→ **Material provided**
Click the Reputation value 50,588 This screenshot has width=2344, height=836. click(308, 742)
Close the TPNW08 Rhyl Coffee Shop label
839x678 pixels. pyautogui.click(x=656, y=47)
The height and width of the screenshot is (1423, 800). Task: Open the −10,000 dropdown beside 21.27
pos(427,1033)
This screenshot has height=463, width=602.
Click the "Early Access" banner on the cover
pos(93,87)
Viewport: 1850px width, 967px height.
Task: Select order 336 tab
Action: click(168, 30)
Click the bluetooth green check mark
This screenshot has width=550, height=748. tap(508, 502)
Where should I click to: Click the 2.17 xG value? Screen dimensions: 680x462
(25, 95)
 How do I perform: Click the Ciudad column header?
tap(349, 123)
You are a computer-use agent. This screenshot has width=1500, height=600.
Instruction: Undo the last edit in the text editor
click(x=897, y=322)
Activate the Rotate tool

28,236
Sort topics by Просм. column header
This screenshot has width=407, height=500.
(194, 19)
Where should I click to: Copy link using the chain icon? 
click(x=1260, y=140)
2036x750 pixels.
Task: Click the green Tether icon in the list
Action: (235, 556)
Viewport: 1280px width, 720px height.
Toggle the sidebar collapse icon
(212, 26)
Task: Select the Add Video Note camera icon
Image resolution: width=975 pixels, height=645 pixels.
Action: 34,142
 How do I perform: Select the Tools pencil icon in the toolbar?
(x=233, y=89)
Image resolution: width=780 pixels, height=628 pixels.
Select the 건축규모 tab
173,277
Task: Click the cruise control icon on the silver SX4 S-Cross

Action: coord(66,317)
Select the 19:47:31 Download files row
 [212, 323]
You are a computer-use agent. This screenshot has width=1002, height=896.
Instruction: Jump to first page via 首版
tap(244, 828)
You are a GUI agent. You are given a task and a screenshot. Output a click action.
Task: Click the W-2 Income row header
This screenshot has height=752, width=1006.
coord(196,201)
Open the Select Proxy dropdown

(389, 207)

→ **What is required**
Print, please, the lines from the first line of the material through the line that contains "has width=1500, height=600.", exactly as written and with nothing added.

→ **Written solution**
Click the Reputation value 50,588 This screenshot has width=2344, height=836. click(308, 742)
Close the TPNW08 Rhyl Coffee Shop label
839x678 pixels. pyautogui.click(x=656, y=47)
The height and width of the screenshot is (1423, 800). Task: Open the −10,000 dropdown beside 21.27
pos(427,1033)
This screenshot has height=463, width=602.
Click the "Early Access" banner on the cover
pos(93,87)
Viewport: 1850px width, 967px height.
Task: Select order 336 tab
Action: click(168, 30)
Click the bluetooth green check mark
This screenshot has width=550, height=748. tap(508, 502)
Where should I click to: Click the 2.17 xG value? Screen dimensions: 680x462
(25, 95)
 How do I perform: Click the Ciudad column header?
tap(349, 123)
You are a computer-use agent. This screenshot has width=1500, height=600.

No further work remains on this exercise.